Hopes have been raised that millions of people could be spared the pain of Alzheimer’s disease, after a study found that a drug delayed the onset of symptoms in patients who were almost certain to develop it. Research in the US involved 73 people with rare, inherited genetic mutations which cause an overproduction of toxic amyloid protein in the brain. This meant they were all-but guaranteed to develop the condition by middle age, between their 30s and 50s.
Patients were treated with injections of the antibody drug, gantenerumab, every two weeks. In a subgroup of 22 people who took the drug for the longest — an average of eight years, the risk of developing symptoms was slashed from around 100% to 50%. Dr Randall Bateman, who led the research at Washington University School of Medicine, said: “Everyone in this study was destined to develop Alzheimer’s disease and some of them haven’t yet.

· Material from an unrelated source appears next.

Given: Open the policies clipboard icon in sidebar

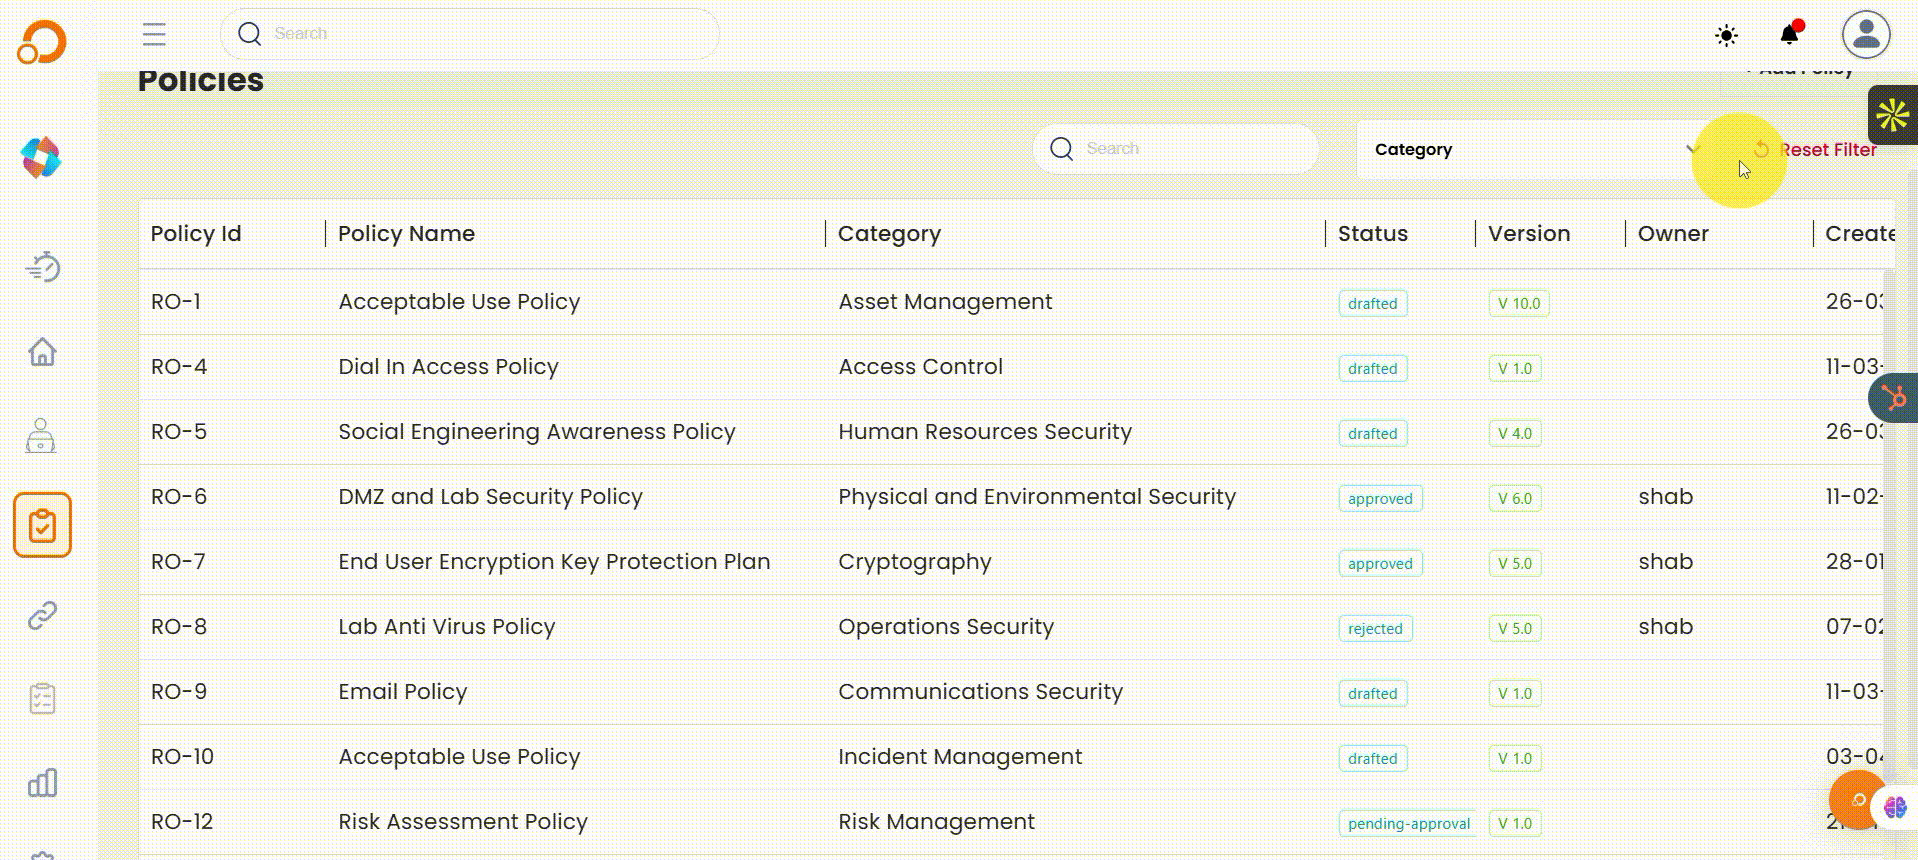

“We don’t yet know how long they will remain symptom-free — maybe a few years or maybe decades. In order to give them the best opportunity to stay cognitively normal, we have continued treatment with another anti-amyloid antibody in hopes they will never develop symptoms at all.
“What we do know is that it’s possible at least to delay the onset of the symptoms of Alzheimer’s disease and give people more years of healthy life.”
Brain changes linked to Alzheimer’s are thought to begin years, or even decades, before symptoms begin. The breakthrough comes from an extension to an earlier Alzheimer’s prevention trial led by the Knight Family Dominantly Inherited Alzheimer Network-Trials Unit (DIAN-TU).
It found that gantenerumab lowered amyloid levels and improved measures of proteins related to the disease. But that research did not last long enough to prove the treatment could delay symptoms.
The study was then extended and all participants offered the drug. This meant there was no placebo group for comparison. Researchers instead used data from related research to estimate the age at which patients would normally have developed symptoms.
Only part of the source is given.